__Directions__
Search the entries below for "options". Report each line where it occurs.

__Recorded data__
◇ ◇ ◇

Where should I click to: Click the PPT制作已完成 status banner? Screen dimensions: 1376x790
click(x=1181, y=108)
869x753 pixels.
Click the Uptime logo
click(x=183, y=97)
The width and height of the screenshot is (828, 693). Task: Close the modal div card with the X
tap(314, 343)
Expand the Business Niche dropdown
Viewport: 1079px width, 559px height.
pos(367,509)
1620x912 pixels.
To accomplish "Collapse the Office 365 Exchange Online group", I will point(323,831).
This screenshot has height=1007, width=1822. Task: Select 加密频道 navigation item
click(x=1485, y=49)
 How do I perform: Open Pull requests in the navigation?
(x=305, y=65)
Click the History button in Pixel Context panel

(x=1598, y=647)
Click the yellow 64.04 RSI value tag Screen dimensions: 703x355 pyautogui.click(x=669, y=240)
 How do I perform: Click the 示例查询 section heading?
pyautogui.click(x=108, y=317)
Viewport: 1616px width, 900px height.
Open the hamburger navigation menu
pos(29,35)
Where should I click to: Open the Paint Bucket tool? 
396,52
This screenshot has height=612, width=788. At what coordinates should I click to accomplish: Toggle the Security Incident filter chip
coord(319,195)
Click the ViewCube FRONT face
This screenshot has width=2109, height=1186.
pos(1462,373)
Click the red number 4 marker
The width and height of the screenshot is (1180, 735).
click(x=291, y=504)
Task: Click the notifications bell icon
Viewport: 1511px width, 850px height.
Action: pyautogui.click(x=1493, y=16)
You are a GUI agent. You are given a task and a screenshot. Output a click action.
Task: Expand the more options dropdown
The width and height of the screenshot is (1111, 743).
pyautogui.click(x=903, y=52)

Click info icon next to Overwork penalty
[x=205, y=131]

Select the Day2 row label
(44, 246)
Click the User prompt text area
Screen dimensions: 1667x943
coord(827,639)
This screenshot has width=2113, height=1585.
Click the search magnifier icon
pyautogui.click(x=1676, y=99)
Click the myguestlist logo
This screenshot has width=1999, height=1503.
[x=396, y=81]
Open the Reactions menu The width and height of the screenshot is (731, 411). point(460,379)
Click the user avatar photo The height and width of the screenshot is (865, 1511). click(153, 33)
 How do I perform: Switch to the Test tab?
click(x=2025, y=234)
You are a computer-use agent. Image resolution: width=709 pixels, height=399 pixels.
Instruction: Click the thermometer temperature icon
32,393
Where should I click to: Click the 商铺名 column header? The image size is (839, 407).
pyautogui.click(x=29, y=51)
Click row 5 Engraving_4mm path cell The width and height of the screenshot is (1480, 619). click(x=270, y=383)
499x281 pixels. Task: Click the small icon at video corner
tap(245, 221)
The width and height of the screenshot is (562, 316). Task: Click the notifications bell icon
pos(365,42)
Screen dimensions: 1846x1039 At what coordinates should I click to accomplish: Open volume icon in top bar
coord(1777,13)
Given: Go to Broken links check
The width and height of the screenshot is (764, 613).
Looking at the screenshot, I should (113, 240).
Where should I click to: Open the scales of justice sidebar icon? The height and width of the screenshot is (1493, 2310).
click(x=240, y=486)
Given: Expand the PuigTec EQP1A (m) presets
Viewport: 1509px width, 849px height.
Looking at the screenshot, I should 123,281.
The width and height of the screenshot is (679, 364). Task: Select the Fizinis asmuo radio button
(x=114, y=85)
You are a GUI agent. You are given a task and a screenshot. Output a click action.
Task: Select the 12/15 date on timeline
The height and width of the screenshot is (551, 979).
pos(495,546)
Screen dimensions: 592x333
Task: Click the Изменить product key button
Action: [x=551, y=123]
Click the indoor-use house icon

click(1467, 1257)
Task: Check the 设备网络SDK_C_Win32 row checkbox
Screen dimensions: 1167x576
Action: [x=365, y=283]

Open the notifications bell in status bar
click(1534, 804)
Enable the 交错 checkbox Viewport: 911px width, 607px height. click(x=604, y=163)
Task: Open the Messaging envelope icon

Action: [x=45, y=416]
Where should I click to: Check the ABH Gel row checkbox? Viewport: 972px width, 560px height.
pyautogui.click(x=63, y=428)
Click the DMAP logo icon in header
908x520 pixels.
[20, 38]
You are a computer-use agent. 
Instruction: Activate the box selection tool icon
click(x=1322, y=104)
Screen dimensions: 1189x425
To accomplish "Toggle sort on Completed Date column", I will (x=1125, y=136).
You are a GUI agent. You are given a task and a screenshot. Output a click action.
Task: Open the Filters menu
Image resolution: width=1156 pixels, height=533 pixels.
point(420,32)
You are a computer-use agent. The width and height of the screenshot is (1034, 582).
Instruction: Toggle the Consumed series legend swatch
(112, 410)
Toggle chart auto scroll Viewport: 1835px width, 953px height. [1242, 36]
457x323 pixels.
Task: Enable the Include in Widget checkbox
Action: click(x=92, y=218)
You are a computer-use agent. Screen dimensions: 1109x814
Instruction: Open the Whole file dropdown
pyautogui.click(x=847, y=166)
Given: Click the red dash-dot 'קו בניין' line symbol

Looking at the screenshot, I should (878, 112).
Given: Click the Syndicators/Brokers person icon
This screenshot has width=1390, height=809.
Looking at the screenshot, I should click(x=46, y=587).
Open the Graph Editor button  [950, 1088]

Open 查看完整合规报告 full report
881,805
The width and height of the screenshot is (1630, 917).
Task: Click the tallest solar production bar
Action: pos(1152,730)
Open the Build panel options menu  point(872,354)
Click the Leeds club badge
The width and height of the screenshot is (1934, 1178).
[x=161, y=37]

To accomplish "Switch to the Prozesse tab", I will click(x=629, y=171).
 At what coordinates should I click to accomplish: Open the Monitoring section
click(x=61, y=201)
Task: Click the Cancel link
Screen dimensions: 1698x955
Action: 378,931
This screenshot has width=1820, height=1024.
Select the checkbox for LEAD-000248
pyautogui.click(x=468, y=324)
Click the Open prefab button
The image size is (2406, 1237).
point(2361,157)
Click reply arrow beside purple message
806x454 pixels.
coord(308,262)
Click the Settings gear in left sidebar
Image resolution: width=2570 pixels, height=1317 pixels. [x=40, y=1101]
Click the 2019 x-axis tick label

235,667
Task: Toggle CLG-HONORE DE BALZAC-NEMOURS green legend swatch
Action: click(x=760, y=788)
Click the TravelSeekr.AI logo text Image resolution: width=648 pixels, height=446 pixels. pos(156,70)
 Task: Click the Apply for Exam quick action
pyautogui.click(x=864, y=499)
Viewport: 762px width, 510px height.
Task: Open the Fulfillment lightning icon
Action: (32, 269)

◇ ◇ ◇

__Solved problem__
Task: Expand the more options dropdown
Open the Build panel options menu  point(872,354)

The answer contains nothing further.